The goal of this blogpost is to present a concise implementation of the Gaussian Mixture Model (GMM) using einsum notation. Along the way, I will also describe the expectation-maximization (EM) algorithm.
Einsum
Einstein notation is a particular convention of writing tensor operations that is implemented in NumPy, PyTorch and other deep learning frameworks. Its essence lies in indicating summations implicitly: the summation is over indices that are skipped or occur repeatedly. For instance, a batched bilinear transformation \(d = aBc\), for \(a \in \mathbb{R}^{B \times I}, B \in \mathbb{R}^{B \times I \times J}, c \in \mathbb{E}^{B \times J}\), can be wrriten as \(d_b = a_i B_{ij} c_j\) or np.einsum('bi,bij,bj->b', a, B, c)

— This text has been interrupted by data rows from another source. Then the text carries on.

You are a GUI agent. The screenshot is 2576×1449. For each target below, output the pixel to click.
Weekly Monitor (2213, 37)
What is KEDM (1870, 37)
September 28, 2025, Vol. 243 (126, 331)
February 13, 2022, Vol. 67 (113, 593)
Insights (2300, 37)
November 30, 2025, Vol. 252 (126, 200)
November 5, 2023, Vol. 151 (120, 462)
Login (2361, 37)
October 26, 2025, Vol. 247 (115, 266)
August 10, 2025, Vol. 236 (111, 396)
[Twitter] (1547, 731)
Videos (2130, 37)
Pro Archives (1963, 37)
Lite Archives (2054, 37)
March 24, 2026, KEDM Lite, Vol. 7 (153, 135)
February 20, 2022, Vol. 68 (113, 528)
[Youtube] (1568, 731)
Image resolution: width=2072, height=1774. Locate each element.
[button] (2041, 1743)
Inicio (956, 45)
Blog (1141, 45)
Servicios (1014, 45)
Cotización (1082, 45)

. As I will show below, it is particularly useful when dealing with mixtures or multivariate Gaussians, which are effectively 3-dimensional tensors.
Tim Rocktäschel has a nice introductory post on einsum in the context of deep learning.
Gaussian mixtures
Let’s assume we have a dataset \(X\) of \(N\) data points in an \(D\)-dimensional space. Here \(D=2\) and \(N=100\).
def create_dataset():
x1 = np.random.normal(size=(100, 2)) + np.array([-1, -1])
x2 = np.random.normal(size=(100, 2)) + np.array([1, -1])
x3 = np.random.normal(size=(100, 2)) + np.array([0, 1])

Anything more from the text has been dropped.